**** Records shown

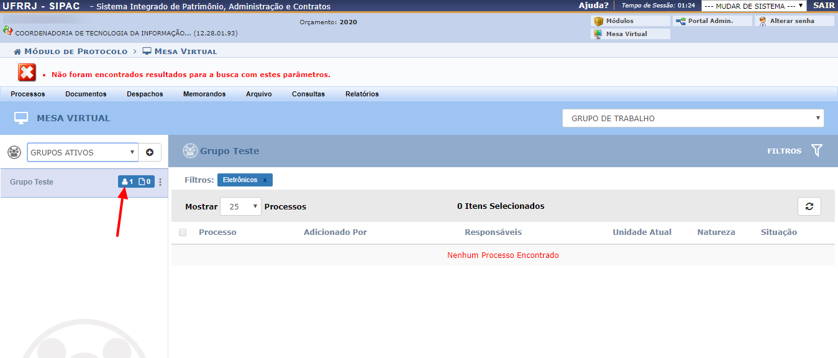This screenshot has width=838, height=358.
Task: Open the Mudar de Sistema selector
Action: [x=754, y=6]
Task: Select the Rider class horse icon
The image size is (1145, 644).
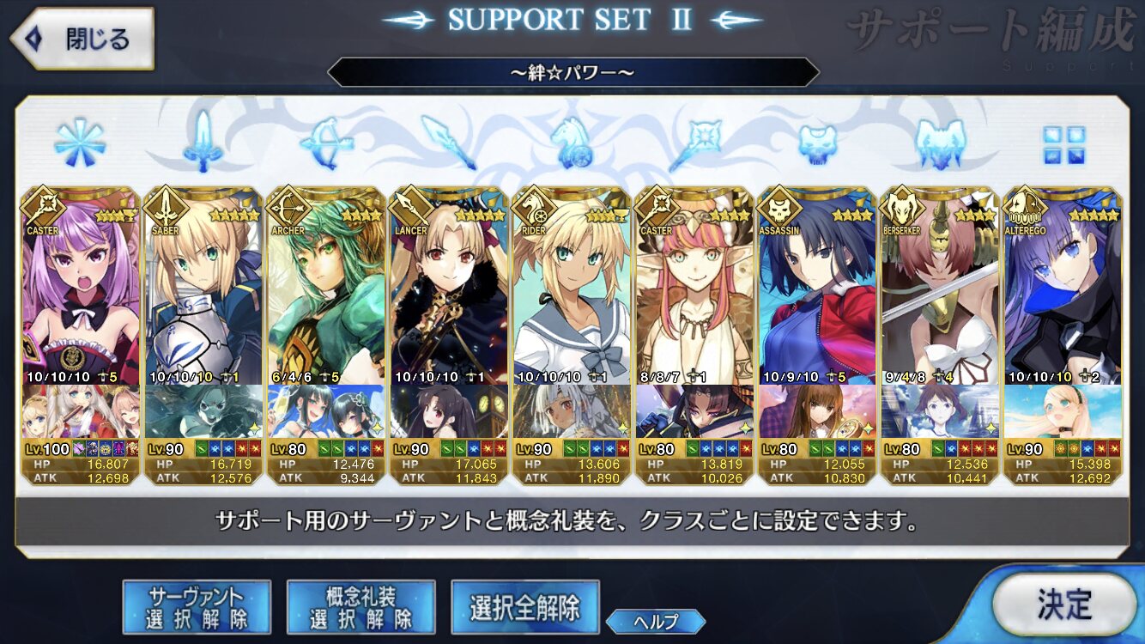Action: (x=572, y=143)
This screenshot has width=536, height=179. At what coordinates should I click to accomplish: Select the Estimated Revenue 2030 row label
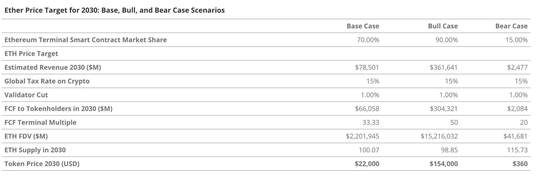(53, 67)
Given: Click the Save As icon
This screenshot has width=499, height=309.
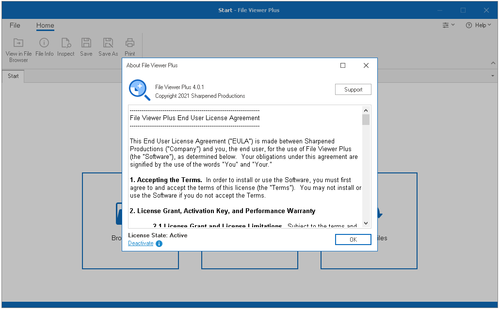Looking at the screenshot, I should pyautogui.click(x=108, y=43).
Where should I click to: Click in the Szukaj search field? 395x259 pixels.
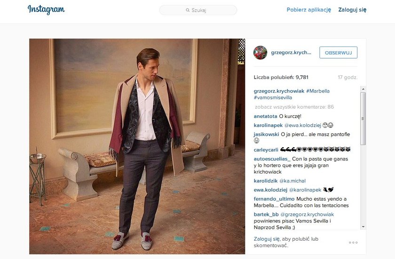(x=202, y=10)
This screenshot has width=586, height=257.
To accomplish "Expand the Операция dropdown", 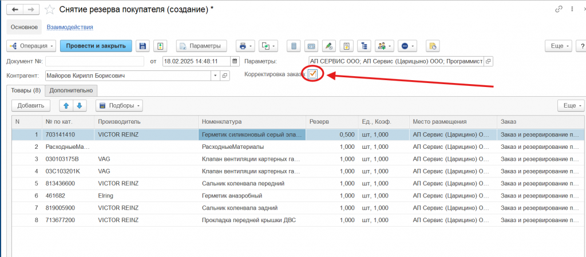I will (x=31, y=46).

********

- _Required work_:
Filter the entries down to the lines that hold "icon". Copy those lines.

- _Reply to the exercise_:
Task: Select the Rider class horse icon
Given: Click the Save As icon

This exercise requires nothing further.